1. Limiting them. Many managers and partners recall the days when entry-level staff spent a few years learning the ropes before doing anything beyond grunt work -- but that’s killing engagement levels right away.

“It’s true that people right out of college need to get used to the work firms do,” Wiley acknowledged. “But if they do nothing else, that’s boring. They’ve come out of school where they networked and were active -- and you put them in their awesome cubicle with a computer that’s not as good as the one they have at home, and you put them in a little box and say, ‘You do that for a couple of years and then we’ll talk.’”

She suggested putting them on a task force or committee early on -- or holding a contest soliciting suggestions on how the firm can do things faster, easier, cheaper or better, and then empowering the winner to implement their idea. Getting them in front of clients quickly, even in a note-taking, non-speaking capacity, is another way to avoid stultifying them.

2. Not dealing with difficult people. When you have people no one likes who aren’t good at their jobs, it’s easy to fire them. It’s the people who are great at their jobs -- the rainmakers, the genius technicians -- who are also terrible people who present a problem, because firms can be afraid of the consequences if they fire them.

“It’s tempting to keep them, but you need to let them go,” Wiley said, because they are driving away your best people by berating them in public, or micro-managing them, or whatever other awful behavior they’re displaying.

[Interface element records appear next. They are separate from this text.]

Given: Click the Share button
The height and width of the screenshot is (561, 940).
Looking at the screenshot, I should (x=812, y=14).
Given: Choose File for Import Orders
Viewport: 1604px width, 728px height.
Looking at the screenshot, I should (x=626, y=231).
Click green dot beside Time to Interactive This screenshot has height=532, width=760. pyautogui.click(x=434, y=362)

She cited a firm where the terrible person who needed to go was actually the managing partner, and a powerful rainmaker -- but the firm ended up growing 20 percent in the year it fired him, because the staff and partners were so relieved and excited to be free of him. She added they also lost fewer of the ousted MP’s clients than they expected -- because even some of them didn’t like him.

3. Making exceptions. Standardizing your firms engagements and processes can help staff feel more engaged, Wiley said -- and letting them participate in setting the standards can engage them even more. But the best thing you can do is make sure everyone follows the rules.

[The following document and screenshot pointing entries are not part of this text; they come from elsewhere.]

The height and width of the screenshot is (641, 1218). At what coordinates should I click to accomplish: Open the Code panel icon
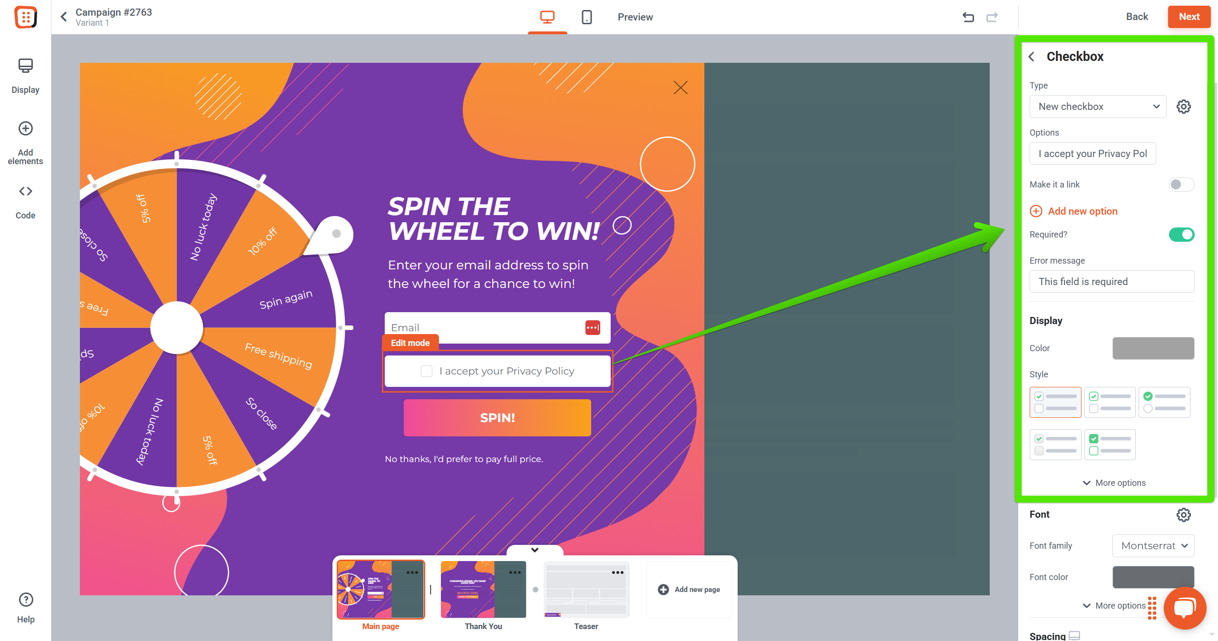(x=26, y=202)
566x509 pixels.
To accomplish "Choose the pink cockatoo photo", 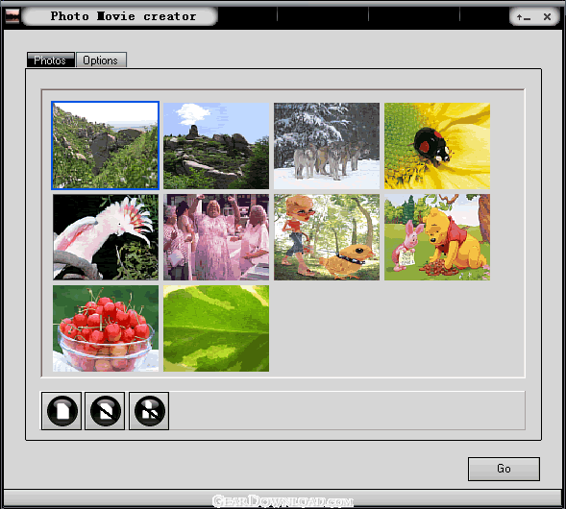I will tap(106, 237).
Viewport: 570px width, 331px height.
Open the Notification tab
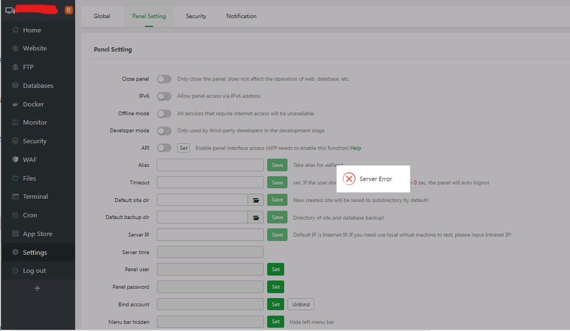click(241, 16)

“When we come up with this amazing workflow and we all learn it, and then one of the partners says, ‘When you do mine, do it differently’ -- people start to get disengaged,” Wiley warned. “They take a little step back. ‘OK, I’ll do it, but I don’t know that I want to be here. And I don’t know that I want to be a partner.’ It’s a common complaint to say, ‘I have to do this differently for each partner I work for.’”

She recommended having a diverse team to build your firm’s standardized processes -- including entry-level staff, admin staff, technology people, managers and partners -- and then making sure everyone, without exception, follows the same rules.

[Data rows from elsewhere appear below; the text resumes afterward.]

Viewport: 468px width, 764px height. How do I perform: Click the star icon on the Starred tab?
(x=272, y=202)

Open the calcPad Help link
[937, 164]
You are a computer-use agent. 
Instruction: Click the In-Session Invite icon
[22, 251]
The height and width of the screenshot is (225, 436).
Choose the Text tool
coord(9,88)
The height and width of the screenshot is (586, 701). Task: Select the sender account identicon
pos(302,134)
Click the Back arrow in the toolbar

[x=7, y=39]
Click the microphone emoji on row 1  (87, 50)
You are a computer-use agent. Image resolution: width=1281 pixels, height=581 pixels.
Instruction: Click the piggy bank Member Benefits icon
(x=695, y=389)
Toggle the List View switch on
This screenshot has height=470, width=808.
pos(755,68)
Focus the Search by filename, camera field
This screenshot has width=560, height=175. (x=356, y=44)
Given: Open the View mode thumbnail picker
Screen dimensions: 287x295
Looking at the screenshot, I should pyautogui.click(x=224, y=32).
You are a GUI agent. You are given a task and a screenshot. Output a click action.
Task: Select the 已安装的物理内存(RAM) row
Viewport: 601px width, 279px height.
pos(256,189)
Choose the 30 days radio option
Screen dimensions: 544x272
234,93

4. Modeling misery. At too many firms, the partners make partnership look like a grind. “Nowadays, you rarely hear, ‘How long until I make partner?’” Wiley explained. “They’re not asking about that anymore. The No. 1 reason: They see the current partners and say, ‘I don’t want to be them.’”

“The next-generation leader doesn’t want anything to do with what they perceive as the current partner’s life -- nothing but work, no vacations, nothing outside the office, no family,” she continued, before noting that this may be a one-sided perception: Partners do have to work hard, but often staff simply don’t see the “life” side of partners’ work-life integration.

Firm events that include family can be one way to show that partners are people, too -- but so can simply talking about life outside of work. Talk about your family vacation, your children, your hobbies -- anything that shows you know how to talk about something other than work. (Be careful, though -- see No. 5.)

5. Being crass. The symbols of success vary from generation to generation, just as tastes and preferences vary from person to person. “Be aware that not everything may impress younger accountants,” Wiley warned. “When you show them your new Rolex or roll up in your Beamer, don’t be surprised if they don’t care.”

“They’re more likely to be saving their money for a year-long trip around the world,” she said -- and the things you value may actually strike them as not worth the trouble, and that may make them think you’re not worth the trouble, either.

You don’t need to change your values, though -- just learn what theirs are, and try to avoid the subjects that turn them off.